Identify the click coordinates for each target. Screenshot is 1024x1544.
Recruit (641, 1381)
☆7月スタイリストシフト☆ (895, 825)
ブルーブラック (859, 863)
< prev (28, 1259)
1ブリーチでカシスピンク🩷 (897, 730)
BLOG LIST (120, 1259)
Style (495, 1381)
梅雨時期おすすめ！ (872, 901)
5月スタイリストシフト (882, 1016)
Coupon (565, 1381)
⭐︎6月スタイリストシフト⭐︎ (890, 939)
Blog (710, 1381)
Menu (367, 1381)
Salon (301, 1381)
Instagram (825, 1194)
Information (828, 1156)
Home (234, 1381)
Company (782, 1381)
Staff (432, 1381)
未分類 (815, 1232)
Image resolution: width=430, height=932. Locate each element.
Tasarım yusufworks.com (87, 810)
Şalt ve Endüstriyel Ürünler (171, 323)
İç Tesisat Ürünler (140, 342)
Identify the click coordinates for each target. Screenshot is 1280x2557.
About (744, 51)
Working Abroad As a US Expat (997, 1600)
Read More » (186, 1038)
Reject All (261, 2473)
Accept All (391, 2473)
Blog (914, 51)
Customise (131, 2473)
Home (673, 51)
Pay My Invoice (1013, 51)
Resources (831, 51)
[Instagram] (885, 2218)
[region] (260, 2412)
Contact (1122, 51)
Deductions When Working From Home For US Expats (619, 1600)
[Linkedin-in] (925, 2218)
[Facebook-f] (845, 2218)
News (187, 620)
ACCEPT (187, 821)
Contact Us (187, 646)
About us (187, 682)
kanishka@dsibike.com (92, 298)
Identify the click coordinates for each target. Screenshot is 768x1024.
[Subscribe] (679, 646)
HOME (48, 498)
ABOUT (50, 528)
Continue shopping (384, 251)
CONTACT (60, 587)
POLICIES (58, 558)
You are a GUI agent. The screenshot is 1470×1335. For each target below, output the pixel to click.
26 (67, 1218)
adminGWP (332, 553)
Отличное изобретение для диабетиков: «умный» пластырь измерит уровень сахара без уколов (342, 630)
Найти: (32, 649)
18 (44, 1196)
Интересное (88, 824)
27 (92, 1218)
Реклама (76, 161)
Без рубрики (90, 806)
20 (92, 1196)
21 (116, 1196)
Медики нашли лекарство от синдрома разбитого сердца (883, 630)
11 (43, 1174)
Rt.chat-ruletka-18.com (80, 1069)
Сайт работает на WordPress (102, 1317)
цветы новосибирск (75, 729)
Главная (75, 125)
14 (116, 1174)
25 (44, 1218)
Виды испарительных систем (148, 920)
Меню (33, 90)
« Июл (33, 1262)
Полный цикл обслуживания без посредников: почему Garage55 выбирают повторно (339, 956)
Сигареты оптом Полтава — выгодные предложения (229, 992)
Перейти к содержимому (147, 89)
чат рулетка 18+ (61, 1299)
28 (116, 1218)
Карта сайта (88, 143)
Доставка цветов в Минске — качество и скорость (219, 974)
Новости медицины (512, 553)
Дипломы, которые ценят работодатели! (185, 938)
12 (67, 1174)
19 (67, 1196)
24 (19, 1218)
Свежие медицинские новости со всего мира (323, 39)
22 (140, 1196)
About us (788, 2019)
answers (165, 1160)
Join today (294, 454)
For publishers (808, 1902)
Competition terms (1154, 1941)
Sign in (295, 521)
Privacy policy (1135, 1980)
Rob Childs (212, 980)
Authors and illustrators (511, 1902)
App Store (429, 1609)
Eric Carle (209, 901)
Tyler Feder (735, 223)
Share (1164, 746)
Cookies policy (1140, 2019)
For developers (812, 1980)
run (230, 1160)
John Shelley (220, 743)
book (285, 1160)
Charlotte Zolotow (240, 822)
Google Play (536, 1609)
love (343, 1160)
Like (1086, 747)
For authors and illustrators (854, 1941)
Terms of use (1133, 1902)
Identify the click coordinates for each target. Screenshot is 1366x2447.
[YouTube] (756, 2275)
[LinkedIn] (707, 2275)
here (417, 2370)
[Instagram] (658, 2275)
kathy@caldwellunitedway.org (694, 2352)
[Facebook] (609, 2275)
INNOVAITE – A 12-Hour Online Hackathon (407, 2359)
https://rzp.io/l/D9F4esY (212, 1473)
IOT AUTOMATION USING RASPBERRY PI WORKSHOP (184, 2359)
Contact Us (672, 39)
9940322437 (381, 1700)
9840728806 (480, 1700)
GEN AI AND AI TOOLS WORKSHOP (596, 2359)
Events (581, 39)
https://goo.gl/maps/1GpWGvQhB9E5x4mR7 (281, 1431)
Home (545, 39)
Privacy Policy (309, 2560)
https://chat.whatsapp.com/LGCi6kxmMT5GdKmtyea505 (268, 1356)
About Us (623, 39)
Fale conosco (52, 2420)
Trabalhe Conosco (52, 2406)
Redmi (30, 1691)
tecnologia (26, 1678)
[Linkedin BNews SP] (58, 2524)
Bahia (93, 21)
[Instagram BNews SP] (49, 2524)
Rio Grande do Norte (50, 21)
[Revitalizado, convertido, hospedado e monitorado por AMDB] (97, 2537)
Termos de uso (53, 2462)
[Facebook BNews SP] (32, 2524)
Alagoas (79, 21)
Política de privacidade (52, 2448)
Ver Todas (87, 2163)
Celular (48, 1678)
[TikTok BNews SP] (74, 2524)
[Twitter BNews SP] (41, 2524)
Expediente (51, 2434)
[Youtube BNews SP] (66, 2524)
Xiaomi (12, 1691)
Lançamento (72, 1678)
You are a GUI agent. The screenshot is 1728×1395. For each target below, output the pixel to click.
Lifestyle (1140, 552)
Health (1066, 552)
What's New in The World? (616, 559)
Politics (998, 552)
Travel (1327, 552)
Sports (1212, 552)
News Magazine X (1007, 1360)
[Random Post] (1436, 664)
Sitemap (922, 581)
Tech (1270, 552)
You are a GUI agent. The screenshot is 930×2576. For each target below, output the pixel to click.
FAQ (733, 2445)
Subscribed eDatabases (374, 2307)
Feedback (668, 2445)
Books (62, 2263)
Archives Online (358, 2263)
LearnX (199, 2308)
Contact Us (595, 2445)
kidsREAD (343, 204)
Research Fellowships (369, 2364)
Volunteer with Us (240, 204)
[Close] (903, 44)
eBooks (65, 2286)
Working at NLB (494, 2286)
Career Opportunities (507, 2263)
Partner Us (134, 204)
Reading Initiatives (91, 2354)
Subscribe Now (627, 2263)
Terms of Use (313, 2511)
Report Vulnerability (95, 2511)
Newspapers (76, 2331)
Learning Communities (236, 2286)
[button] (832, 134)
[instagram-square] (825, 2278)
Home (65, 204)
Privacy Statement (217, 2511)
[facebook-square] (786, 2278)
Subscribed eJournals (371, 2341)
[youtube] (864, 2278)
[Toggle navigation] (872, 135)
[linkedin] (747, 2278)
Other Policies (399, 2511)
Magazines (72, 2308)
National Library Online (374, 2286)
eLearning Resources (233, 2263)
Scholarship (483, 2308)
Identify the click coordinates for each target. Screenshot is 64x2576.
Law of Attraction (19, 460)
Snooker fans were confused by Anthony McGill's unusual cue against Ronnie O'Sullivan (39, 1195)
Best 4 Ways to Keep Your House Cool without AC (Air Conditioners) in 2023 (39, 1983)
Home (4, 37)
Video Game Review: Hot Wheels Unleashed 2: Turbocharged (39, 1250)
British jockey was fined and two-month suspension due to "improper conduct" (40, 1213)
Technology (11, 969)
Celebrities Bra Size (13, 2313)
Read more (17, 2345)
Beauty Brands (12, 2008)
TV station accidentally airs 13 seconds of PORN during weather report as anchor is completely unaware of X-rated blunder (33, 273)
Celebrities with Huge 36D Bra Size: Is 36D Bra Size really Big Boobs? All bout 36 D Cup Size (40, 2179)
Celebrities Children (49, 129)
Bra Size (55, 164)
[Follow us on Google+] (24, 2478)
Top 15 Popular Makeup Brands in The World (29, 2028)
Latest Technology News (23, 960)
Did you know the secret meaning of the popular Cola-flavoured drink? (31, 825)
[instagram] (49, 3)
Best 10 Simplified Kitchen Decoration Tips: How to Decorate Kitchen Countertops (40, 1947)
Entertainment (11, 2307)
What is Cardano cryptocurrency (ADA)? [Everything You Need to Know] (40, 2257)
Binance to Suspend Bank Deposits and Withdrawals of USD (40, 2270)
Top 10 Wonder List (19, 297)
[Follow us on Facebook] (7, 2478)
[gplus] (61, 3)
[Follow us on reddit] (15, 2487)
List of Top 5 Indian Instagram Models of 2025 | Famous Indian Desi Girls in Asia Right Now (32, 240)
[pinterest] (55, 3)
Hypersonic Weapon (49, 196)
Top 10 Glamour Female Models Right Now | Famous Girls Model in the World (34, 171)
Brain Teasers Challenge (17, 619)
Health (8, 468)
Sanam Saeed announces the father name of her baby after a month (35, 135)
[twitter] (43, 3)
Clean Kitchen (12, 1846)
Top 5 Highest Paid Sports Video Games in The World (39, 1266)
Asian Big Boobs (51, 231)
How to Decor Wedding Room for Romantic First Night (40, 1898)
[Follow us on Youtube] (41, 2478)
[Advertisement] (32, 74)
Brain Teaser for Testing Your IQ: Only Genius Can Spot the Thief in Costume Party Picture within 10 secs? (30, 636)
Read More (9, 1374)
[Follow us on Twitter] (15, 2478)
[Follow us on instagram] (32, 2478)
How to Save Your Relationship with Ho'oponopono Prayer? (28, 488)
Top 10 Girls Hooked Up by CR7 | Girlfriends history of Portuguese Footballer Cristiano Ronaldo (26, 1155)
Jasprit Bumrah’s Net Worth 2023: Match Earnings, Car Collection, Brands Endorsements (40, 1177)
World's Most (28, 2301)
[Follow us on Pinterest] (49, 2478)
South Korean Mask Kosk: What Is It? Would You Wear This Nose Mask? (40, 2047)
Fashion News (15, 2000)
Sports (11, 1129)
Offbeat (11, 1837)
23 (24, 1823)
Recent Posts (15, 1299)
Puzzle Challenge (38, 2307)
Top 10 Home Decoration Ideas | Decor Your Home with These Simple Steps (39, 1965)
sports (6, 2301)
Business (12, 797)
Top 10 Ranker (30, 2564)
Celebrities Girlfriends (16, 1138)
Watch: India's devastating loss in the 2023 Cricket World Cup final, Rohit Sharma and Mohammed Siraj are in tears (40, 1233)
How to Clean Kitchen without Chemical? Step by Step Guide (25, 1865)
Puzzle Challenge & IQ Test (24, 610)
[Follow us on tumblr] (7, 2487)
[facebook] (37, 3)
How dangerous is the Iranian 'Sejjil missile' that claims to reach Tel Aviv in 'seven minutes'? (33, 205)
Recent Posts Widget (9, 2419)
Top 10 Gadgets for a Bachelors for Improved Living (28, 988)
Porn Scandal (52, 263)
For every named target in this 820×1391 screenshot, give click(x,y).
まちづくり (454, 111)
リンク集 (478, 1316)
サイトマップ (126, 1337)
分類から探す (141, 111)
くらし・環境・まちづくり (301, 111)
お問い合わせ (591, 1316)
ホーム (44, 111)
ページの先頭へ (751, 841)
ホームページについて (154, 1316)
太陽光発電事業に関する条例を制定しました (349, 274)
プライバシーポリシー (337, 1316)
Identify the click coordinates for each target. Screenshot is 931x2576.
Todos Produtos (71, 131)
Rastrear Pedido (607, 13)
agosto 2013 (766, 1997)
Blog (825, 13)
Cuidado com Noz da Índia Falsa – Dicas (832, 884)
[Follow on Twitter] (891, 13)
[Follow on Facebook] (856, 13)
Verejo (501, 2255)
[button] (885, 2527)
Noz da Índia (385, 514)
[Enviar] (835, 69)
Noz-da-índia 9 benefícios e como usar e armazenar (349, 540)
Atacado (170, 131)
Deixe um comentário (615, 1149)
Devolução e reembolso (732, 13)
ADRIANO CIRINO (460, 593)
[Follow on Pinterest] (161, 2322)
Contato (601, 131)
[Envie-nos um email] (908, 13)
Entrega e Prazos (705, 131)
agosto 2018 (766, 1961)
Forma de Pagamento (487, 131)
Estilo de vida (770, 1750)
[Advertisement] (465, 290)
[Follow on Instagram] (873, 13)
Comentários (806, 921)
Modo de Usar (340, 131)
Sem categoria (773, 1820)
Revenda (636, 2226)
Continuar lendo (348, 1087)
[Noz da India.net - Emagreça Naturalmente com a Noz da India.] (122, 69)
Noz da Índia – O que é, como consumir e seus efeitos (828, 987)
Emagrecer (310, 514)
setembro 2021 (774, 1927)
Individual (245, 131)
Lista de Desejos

**Exercise prompt**
In the lines above, spot each one that contains the word "WORKSHOP" and copy it.

**Response to the task**
IOT AUTOMATION USING RASPBERRY PI WORKSHOP (184, 2359)
GEN AI AND AI TOOLS WORKSHOP (596, 2359)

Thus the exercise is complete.